私は今日、自分の才能が恐ろしくなった。
冥王星での修行時代から、薄々気づいてはいた。 私には、物体に触れずして動かす力、いわゆる「念動力(サイコキネシス)」が備わっていると。
その確信が、今日、地球の補給基地(コンビニ)で証明されてしまったのだ。
目次
「未熟だった過去と、覚醒の予感」
これまでの私は未熟だった。 基地の入り口にある透明な防壁(ガラス扉)を開ける際、これまでは扉の前で一度立ち止まり、「開け!」 と強く念じなければならなかった。
少しでも気を抜くと、扉は頑として開かなかったからだ。
「奇跡の瞬間、扉は開かれた」

だが、今日の私は違った。
バナナが食べたい一心で、足早にコンビニの扉へ近づいた、その瞬間──。 私が念じるよりも早く、扉が「スッ……」と左右に退いたのだ。
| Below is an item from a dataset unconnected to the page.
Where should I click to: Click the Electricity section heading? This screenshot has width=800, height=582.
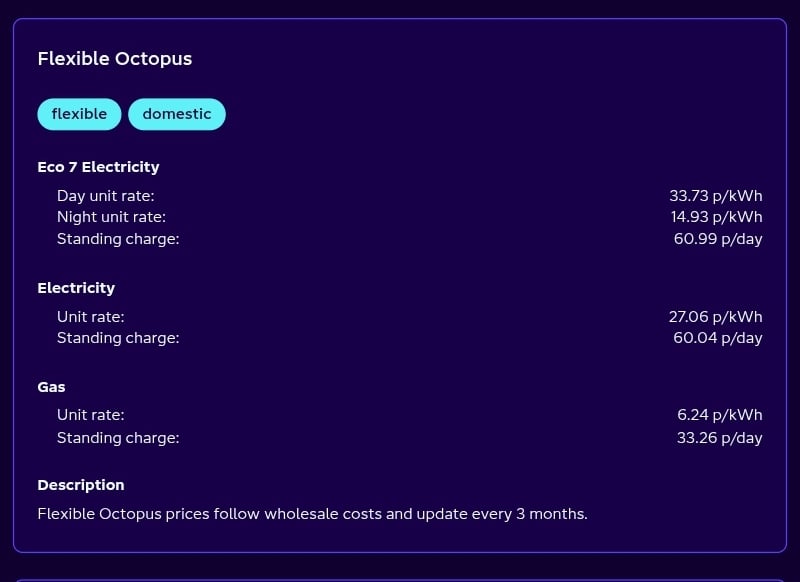coord(76,288)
指一本触れていない。 立ち止まってすらいない。 ただ、歩いて近づいただけだ。
これは、私の放つ「覇気(オーラ)」が、扉の防御システム(セキュリティ)を無力化してしまったことを意味する。
人類からの降伏宣言
中に入ると、制服を着た基地の番人が「イラッシャイマセー!」と大声で叫んでいた。
「イラッシャイマセー!」を 地球語で翻訳すると「参りました! 貴殿の圧倒的パワーに降伏します!」という意味だろう。
フッ、分かればいいのだ。
地球のテクノロジーなど、私の超能力の前では赤子同然だウホ。